What this task involves – Once the line holding "Open the nonexistent-mailbox action dropdown" is found in the listing below, write it out and each later line exactly, up to and including the one holding "Image resolution: width=1456".

Dataset content –
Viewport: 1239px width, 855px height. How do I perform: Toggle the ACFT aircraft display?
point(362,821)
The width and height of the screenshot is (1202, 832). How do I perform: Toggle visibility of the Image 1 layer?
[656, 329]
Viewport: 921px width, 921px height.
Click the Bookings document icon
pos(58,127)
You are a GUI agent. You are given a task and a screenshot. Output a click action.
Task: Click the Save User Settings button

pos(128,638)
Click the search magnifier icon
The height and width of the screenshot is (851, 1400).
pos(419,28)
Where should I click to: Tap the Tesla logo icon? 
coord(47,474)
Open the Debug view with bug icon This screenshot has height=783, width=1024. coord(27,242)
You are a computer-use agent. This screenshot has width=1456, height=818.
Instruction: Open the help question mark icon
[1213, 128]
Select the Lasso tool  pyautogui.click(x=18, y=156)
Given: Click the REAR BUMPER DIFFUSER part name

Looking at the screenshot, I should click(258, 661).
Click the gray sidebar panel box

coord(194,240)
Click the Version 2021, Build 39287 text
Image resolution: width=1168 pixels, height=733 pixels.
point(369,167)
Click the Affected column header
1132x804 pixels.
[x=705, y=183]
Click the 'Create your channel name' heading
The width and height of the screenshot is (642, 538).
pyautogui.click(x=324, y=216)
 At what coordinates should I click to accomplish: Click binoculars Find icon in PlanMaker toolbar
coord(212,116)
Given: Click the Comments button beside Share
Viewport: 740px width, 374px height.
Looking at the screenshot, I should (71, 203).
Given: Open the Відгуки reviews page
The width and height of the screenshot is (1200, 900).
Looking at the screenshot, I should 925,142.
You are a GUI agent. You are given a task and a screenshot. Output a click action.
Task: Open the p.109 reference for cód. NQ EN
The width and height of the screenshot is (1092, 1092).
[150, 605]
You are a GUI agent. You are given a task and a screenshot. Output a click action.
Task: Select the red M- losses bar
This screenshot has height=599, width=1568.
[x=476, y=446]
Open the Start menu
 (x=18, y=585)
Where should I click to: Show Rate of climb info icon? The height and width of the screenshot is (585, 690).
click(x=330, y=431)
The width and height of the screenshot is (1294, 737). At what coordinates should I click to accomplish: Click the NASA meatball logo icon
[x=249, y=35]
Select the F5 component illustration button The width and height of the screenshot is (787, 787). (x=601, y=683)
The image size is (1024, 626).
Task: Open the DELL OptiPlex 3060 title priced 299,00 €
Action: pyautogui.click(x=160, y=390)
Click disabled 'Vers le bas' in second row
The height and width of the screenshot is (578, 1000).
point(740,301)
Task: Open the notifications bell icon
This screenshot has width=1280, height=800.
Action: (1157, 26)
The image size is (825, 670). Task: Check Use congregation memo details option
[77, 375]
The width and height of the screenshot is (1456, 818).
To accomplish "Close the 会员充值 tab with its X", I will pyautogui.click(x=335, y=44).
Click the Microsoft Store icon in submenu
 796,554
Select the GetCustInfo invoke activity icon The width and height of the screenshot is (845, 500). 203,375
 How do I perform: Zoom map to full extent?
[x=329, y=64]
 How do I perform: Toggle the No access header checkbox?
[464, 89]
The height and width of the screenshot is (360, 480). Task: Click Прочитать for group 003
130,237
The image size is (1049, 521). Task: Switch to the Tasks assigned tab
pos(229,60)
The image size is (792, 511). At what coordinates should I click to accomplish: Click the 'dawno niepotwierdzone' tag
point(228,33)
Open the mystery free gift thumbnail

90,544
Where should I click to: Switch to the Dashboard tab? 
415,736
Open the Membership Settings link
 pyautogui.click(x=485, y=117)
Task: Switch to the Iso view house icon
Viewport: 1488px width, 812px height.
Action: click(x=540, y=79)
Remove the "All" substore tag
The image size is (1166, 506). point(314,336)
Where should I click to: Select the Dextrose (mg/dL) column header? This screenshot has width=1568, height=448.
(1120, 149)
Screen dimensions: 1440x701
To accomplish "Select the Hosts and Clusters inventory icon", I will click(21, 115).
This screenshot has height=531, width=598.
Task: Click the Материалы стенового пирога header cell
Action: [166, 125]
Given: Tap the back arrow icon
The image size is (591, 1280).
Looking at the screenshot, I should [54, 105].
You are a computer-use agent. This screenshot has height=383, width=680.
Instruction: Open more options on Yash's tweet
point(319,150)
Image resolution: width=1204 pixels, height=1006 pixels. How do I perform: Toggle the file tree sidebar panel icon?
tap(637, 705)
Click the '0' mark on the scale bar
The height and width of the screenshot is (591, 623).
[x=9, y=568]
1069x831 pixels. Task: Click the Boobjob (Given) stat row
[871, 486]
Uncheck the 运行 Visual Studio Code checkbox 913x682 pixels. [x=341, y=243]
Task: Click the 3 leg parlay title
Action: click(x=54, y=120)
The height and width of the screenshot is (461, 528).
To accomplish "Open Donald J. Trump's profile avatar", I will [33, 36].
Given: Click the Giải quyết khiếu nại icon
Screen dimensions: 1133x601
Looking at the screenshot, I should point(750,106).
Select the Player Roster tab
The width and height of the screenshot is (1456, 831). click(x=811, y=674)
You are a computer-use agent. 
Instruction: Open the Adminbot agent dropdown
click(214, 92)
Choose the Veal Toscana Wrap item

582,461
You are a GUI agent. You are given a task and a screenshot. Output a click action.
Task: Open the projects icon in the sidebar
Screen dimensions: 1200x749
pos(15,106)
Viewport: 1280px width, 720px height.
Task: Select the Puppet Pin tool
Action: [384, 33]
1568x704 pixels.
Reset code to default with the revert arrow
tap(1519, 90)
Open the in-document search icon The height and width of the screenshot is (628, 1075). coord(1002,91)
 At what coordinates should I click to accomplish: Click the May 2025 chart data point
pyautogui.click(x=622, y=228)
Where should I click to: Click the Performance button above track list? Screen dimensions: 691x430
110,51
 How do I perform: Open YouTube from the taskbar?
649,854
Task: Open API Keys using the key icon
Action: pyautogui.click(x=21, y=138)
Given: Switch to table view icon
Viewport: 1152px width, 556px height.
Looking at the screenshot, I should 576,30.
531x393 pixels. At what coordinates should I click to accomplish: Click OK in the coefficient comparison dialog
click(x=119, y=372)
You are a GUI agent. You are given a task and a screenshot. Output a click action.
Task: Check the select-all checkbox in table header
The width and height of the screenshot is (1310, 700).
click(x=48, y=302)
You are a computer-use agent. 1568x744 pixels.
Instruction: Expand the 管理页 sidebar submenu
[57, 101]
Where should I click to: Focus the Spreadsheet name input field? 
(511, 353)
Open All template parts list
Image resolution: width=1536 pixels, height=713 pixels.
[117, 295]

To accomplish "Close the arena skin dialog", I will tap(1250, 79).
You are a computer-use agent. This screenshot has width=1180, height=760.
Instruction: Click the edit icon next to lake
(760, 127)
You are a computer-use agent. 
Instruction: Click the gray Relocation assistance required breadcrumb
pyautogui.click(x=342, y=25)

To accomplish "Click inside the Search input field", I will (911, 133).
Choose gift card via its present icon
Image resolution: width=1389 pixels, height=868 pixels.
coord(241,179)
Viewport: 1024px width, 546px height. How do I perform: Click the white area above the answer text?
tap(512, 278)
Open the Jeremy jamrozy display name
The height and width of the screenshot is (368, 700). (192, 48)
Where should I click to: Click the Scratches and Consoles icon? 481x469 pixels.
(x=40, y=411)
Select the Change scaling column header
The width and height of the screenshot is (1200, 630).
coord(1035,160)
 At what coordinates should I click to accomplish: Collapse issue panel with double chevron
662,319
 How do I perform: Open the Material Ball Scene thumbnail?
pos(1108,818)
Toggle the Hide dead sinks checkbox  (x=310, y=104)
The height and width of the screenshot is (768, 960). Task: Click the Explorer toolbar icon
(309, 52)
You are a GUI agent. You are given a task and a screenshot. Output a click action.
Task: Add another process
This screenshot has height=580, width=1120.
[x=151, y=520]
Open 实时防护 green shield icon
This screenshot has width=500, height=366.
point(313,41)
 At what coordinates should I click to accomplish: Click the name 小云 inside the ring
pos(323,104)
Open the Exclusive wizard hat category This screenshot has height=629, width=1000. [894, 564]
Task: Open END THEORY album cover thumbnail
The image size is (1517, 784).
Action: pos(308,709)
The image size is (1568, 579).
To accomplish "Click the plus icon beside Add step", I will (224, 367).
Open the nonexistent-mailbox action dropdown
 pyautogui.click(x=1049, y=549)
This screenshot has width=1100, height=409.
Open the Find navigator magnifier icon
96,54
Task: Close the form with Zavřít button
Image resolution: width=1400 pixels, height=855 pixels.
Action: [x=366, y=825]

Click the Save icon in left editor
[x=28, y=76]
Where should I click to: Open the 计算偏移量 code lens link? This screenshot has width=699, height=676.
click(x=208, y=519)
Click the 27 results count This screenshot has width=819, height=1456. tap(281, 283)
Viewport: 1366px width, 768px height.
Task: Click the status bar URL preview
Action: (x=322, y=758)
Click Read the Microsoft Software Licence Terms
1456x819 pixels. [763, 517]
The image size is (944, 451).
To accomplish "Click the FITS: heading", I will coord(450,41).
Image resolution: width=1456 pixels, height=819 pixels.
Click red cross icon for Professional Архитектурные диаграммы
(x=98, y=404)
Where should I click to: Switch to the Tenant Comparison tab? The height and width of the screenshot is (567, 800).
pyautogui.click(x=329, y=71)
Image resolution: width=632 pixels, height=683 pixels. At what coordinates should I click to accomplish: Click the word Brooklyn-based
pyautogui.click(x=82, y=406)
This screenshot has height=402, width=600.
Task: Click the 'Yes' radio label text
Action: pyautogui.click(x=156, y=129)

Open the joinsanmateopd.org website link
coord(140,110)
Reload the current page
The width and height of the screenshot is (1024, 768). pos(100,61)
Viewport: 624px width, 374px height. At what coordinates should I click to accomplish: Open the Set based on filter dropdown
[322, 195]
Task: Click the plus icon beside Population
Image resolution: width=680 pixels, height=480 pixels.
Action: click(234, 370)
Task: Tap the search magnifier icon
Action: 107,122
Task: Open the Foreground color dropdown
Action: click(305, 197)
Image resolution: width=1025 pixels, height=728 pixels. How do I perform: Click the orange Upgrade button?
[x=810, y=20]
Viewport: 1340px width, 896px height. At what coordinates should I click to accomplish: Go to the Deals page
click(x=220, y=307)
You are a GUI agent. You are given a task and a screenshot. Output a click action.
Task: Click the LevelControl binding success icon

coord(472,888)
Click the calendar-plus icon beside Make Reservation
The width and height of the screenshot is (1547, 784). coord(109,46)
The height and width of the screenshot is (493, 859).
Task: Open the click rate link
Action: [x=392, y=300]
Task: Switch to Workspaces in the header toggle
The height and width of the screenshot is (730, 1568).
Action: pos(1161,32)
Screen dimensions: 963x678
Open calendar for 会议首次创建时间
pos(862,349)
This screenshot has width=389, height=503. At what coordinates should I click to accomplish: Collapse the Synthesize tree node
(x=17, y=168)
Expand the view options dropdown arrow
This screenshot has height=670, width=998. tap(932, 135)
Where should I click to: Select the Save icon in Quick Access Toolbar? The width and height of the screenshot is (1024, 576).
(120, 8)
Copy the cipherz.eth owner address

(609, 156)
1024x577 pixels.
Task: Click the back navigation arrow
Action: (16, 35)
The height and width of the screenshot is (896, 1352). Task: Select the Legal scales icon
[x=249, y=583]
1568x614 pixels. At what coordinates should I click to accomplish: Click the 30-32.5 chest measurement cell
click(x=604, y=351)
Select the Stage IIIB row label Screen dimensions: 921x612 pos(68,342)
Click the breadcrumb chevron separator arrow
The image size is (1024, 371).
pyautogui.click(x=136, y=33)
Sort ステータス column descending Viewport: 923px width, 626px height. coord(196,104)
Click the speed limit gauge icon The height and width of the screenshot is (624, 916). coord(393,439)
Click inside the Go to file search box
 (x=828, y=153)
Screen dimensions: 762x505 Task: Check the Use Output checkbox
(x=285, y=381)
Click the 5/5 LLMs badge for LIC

Task solution –
Open the nonexistent-mailbox action dropdown
 pyautogui.click(x=1049, y=549)
This screenshot has width=1100, height=409.
Open the Find navigator magnifier icon
96,54
Task: Close the form with Zavřít button
Image resolution: width=1400 pixels, height=855 pixels.
Action: [x=366, y=825]

Click the Save icon in left editor
[x=28, y=76]
Where should I click to: Open the 计算偏移量 code lens link? This screenshot has width=699, height=676.
click(x=208, y=519)
Click the 27 results count This screenshot has width=819, height=1456. tap(281, 283)
Viewport: 1366px width, 768px height.
Task: Click the status bar URL preview
Action: (x=322, y=758)
Click Read the Microsoft Software Licence Terms
1456x819 pixels. [763, 517]
The image size is (944, 451).
To accomplish "Click the FITS: heading", I will coord(450,41).
Image resolution: width=1456 pixels, height=819 pixels.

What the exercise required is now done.